2 Aim #2: What and where is the Holy Land? The Holy Land is a region of the Middle East that includes modern-day Israel-Palestine, western Jordan, and parts of southern Lebanon and southwestern Syria. This area is called the Holy Land because events important to followers of Judaism, Christianity, and Islam took place here. Jerusalem is the most important city in the Holy Land. Today, because of its importance for each of the religions, the city is divided into four quarters: the Jewish Quarter, the Muslim Quarter, the Christian Quarter, and the Armenian Quarter. Armenians are a Christian group originally from Western Asia. The Jewish, Muslim, and Christian Quarters contain holy sites that are sacred to their faiths. What would be the positive effects of living in a city of diverse belief systems? What would be the negative effects of living in a city of diverse belief systems? Historic and Geographic Context: Who controlled the Holy Land? When? Directions: 1. On each map, identify and circle the Holy Land. 2. The histories of Judaism, Christianity, and Islam are all related to the Holy Land. Complete the questions to see when each of those faiths controlled the area and how political control of the Holy Land changed leading up to the First Crusade in 1095 CE.

3 The Kingdom of Judah According to the Hebrew Bible, which is disputed by historians, the Kingdom of Judah ruled Jerusalem and the area around it in 830 BCE. According to the Hebrew Bible, the people in this kingdom were Jewish. They practiced monotheism and worshiped the god that modern followers of Judaism worship. 1. Which states were in control of the Holy Land at this time? 2. Based on the text above and map to the left, what belief system was endorsed by the state that ruled Jerusalem in 830 BCE? Roman Control of the Holy Land The map below shows the Roman Empire at its greatest extent.
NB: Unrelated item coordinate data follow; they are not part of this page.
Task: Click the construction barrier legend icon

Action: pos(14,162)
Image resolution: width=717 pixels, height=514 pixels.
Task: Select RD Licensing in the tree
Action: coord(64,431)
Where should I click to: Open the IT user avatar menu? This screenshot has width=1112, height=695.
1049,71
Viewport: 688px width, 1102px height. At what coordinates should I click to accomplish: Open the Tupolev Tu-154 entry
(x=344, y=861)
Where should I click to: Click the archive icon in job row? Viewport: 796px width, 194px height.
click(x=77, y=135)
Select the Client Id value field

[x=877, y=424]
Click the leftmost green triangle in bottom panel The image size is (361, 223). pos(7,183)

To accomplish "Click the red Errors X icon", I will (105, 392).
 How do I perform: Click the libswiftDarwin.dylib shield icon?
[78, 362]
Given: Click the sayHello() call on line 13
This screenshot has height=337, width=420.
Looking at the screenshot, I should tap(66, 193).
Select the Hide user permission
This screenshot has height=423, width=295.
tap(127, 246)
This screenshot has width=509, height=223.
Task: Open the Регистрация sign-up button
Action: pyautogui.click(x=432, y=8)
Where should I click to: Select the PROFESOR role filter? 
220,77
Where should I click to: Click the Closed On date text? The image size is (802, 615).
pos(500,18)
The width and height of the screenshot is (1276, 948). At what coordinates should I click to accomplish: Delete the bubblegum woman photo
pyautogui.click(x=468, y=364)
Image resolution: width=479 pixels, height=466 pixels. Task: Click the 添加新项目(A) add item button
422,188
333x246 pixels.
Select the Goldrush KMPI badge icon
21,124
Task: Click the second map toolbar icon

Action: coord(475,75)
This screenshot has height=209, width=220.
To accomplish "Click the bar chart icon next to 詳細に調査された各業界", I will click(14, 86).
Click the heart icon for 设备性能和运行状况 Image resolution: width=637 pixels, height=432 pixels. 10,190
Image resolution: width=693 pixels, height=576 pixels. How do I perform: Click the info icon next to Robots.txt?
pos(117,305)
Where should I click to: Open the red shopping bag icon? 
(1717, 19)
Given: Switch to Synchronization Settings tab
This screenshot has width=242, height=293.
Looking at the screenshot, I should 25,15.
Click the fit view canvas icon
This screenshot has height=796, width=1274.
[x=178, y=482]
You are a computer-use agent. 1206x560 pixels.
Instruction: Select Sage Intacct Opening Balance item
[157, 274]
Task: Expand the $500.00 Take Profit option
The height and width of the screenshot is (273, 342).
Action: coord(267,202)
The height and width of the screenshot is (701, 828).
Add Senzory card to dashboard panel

The empire s land in the Middle East included the Holy Land, at the time known as the Province of Judea. For most of the Roman Empire s existence, the emperors were polytheistic and enforced the worship of their gods throughout the areas they ruled. The Jewish people who lived in Judea refused to worship Roman gods because they were monotheistic. This tension and disagreements over taxation led to series of wars that resulted in the destruction of the Second Jewish Temple in Jerusalem in 70 CE and forced Jewish people to leave the Holy Land and other parts of the Roman Empire for fear of persecution. Afterwards, the province was known as Palestine, not Judea. After the death of Jesus of Nazareth, Christianity spread throughout the Roman Empire. Like Jewish people, Christians were persecuted by the Romans, but over the course of hundreds of years its popularity overcame the persecution and the empire adopted Christianity as the only authorized religion in 380 CE. 1. Based on the text and map, what belief system was endorsed by the state that ruled the Holy Land during this time? 2. What changed in the Holy Land after the Kingdom of Judah? How might this have affected relationships between Jewish people and Christians?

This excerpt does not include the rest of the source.